For these troops of the 4th Stryker Brigade, 2nd Infantry Division, it was a moment of relief fraught with symbolism. Seven years and five months after the U.S.-led invasion, the last American combat brigade was leaving Iraq.
As CBS News chief White House correspondent Chip Reid reports, the pullout comes two weeks before President Obama's Aug. 31 deadline to formally end U.S. combat operations in Iraq, and just two days after a deadly car bombing killed 61 people and wounded 125 more in Baghdad, evidence that, despite the long war, Iraq remains a dangerous and volatile place.
Iraq Withdrawal: What are Non-Combat Troops?
According to the Pentagon, the combat mission isn't over, and it won't be until the end of the month, as planned. CBS News correspondent Whit Johnson reports that 6,000 combat troops will stay in the country until that deadline is met, according to defense officials.
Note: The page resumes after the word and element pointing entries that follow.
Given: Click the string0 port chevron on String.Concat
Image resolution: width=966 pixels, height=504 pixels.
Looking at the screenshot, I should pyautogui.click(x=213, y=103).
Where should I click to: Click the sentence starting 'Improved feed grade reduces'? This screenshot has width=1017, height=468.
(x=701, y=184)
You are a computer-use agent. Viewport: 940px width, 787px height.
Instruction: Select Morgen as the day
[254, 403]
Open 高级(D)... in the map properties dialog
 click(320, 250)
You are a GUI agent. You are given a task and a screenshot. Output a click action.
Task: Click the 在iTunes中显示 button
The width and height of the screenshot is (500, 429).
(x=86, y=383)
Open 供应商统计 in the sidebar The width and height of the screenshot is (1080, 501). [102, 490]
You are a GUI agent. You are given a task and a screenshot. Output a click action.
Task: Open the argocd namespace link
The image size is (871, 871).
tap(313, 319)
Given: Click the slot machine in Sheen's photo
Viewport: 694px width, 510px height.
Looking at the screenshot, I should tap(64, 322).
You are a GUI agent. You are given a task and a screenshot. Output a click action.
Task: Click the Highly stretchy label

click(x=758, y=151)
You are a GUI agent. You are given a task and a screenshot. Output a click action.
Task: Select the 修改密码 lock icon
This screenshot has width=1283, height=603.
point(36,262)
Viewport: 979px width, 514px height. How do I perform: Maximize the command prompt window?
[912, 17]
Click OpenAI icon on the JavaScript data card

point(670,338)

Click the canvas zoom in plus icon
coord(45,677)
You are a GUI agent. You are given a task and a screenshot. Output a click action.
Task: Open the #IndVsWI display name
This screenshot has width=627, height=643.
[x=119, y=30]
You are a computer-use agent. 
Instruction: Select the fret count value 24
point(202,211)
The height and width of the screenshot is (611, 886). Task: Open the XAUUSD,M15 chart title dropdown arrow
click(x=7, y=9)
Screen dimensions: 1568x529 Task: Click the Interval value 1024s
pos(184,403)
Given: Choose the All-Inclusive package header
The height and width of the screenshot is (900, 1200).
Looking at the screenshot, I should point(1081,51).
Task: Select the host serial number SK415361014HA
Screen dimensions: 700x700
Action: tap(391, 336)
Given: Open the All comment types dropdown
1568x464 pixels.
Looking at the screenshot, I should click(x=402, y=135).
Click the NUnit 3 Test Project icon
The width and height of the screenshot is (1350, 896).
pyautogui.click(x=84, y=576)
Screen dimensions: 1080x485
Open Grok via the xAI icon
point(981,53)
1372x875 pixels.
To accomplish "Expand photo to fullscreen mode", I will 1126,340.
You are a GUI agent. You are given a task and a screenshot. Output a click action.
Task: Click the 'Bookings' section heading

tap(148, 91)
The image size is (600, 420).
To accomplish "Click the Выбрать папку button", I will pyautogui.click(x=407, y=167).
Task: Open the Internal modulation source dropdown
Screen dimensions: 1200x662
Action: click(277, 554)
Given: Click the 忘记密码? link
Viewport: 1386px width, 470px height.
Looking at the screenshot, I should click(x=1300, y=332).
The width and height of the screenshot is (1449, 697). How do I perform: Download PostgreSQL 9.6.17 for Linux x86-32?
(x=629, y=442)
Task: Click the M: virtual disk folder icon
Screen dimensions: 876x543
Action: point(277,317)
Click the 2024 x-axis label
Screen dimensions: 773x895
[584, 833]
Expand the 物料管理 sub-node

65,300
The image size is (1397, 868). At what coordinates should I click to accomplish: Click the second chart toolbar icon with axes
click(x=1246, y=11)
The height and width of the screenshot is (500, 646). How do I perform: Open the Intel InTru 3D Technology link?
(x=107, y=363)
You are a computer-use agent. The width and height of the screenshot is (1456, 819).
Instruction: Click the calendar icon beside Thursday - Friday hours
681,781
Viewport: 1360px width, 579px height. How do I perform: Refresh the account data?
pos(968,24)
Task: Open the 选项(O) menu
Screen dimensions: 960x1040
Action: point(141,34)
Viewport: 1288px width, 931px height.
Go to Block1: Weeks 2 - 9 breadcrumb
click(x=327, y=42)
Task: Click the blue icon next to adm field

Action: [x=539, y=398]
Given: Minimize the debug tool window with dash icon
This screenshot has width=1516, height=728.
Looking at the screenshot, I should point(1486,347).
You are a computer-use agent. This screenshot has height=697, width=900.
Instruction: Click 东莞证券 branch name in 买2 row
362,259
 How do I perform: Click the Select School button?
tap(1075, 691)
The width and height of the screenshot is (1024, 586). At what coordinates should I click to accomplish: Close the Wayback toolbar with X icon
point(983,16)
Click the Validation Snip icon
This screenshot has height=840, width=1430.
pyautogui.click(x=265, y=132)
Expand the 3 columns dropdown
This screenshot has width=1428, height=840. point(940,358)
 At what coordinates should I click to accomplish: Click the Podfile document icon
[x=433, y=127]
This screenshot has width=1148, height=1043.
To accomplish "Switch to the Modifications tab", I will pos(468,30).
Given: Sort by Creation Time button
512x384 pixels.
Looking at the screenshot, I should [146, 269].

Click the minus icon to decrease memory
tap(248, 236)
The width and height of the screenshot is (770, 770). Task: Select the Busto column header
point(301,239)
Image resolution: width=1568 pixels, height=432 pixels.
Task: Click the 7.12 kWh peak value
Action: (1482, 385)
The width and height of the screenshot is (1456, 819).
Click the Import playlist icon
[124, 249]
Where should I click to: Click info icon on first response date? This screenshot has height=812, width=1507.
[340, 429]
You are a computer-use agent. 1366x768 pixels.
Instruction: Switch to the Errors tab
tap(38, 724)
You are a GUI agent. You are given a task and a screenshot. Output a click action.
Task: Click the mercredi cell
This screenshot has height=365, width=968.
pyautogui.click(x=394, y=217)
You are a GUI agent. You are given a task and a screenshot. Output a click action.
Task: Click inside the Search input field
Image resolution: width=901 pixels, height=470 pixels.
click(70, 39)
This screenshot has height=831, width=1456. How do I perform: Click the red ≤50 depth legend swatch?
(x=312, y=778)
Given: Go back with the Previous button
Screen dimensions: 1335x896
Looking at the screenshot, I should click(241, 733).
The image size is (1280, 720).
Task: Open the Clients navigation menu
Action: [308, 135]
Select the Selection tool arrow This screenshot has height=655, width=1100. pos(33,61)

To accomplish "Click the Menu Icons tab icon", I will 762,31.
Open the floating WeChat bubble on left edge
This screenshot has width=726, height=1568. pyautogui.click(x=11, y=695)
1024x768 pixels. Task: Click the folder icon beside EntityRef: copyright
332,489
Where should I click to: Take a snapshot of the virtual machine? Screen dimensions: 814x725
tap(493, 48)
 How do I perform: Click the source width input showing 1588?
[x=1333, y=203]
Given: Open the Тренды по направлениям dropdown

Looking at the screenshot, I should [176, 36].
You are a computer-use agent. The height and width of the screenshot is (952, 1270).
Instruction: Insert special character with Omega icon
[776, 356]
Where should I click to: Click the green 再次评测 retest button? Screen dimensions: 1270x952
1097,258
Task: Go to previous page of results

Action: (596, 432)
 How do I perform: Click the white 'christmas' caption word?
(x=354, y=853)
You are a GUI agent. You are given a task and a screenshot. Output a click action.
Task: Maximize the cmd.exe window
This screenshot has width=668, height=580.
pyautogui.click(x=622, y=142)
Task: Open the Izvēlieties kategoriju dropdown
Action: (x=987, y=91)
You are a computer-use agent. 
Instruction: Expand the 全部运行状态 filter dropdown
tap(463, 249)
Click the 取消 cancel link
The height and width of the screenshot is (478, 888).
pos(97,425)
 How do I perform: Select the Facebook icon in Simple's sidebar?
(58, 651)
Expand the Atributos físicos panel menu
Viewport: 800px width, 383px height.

"To say the combat mission has come to an end because this brigade pulled out" is wrong, Pentagon spokesman Bryan Whitman told CBS News.
"We still have plenty trigger pullers there," a U.S. Army spokesman told CBS on Wednesday evening.
Anther 50,000 troops will stay in Iraq for a year, beginning in September, in what is designated as a noncombat role. They will carry weapons to defend themselves and accompany Iraqi troops on missions (but only if asked). Special forces will continue to help Iraqis hunt for terrorists.
"We're going to transition from combat operations to stability operations," U.S. military spokesman Maj. Gen. Stephen Lanza told "The Early Show" co-anchor Harry Smith Thursday.
U.S. officials close to the Obama administration's Iraq planning, meanwhile, have told the New York Times that a swarm of civilian diplomatic and security workers will soon be faced with the daunting task of keeping both themselves and the Iraqi people safe, as American troops prepare to leave the still-fragile democracy behind.
Lanza, speaking via satellite from Baghdad, said he was confident the Iraqi security forces were ready to protect their country.
He praised the Iraqi soldiers and national police for showing a "commitment to abide by the Iraqi constitution" and to remain above the divisive politics that have blocked the country from forming a stable new government, five months after national elections.
"They have shown they can secure the country for the election," said Lanza, adding that the Iraqis have exhibited "the will, the professionalism and the ethos," to take over from the Americans.
When 18-year-old Spc. Luke Dill first rolled into Iraq as part of the U.S. invasion, his Humvee was so vulnerable to bombs that the troops lined its floor with flak jackets.
Now a 25 and a staff sergeant after two tours of duty, he rode out of Iraq this week in a Stryker, an eight-wheeled behemoth encrusted with armor and add-ons to ward off grenades and other projectiles.
"It's something I'm going to be proud of for the rest of my life - the fact that I came in on the initial push and now I'm leaving with the last of the combat units," he said.
He remembered three straight days of mortar attacks outside the city of Najaf in 2003, so noisy that after the firing ended, the silence kept him awake at nights. He recalled the night skies over the northern city of Mosul being lit up by tracer bullets from almost every direction.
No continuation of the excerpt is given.